On Thu, May 28, 2009 at 1:05 PM, Burke, S (Stephen) < stephen.burke@stfc.ac.uk> wrote:
glue-wg-bounces@ogf.org [mailto:glue-wg-bounces@ogf.org] On Behalf Of David Horat said:
Moreover, in order to decide where to put foreign keys, I have created a table in the wiki so we can vote and discuss in the phone conference:
http://forge.gridforum.org/sf/wiki/do/viewPage/projects.glue-wg/wiki/LDA PForeignKeysDiscussion
Did we decide how we want to do this?
A few comments on my approach to this ... as I said in the meeting it seems obvious to me that the natural relation for Extension is to have the keys in Extension. Actually Extension is a special case - for one thing you can in fact only do it that way since Extension only has a LocalID! Also, I think the fact that we renamed EntityID also gets reflected here, i.e. instead of having one attribute GLUE2ExtensionEntityForeignKey we'll have several like GLUE2ExtensionServiceForeignKey, GLUE2ExtensionDomainForeignKey, ...?

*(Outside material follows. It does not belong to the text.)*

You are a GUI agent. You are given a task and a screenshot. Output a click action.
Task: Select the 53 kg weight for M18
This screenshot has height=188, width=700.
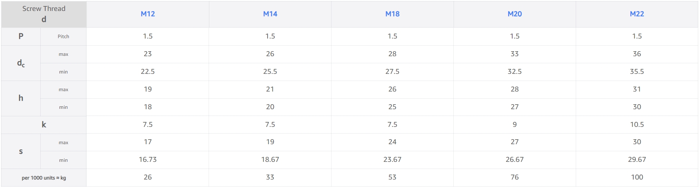392,177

Anyway, some general arguments are:
1) Multiplicity - better to have one key than many, or few than many, especially if the many could be very many (dozens or more). Large numbers of keys will be harder and probably more inefficient to process when you extract them (see below).
I agree.
2) Ease of writing info providers - in general it's easier to create a higher-level object first and then pass its ID in to the code which creates lower-level entities. In some cases it may be impossible to do it the other way around because the code which generates the objects (especially Domains) can't know about the lower-level objects. In some cases, e.g. the computing-storage service relations, you'll be stuck with hard-coding IDs somewhere; in that case I think the relation should point "out", e.g. for ToStorageService you point from the CS to the SS.
Yes. Here the idea could also be, having a DIT, to try to put the ForeignKeys in the children, because usually you would create first the parent. I was discussing this with Laurence right now.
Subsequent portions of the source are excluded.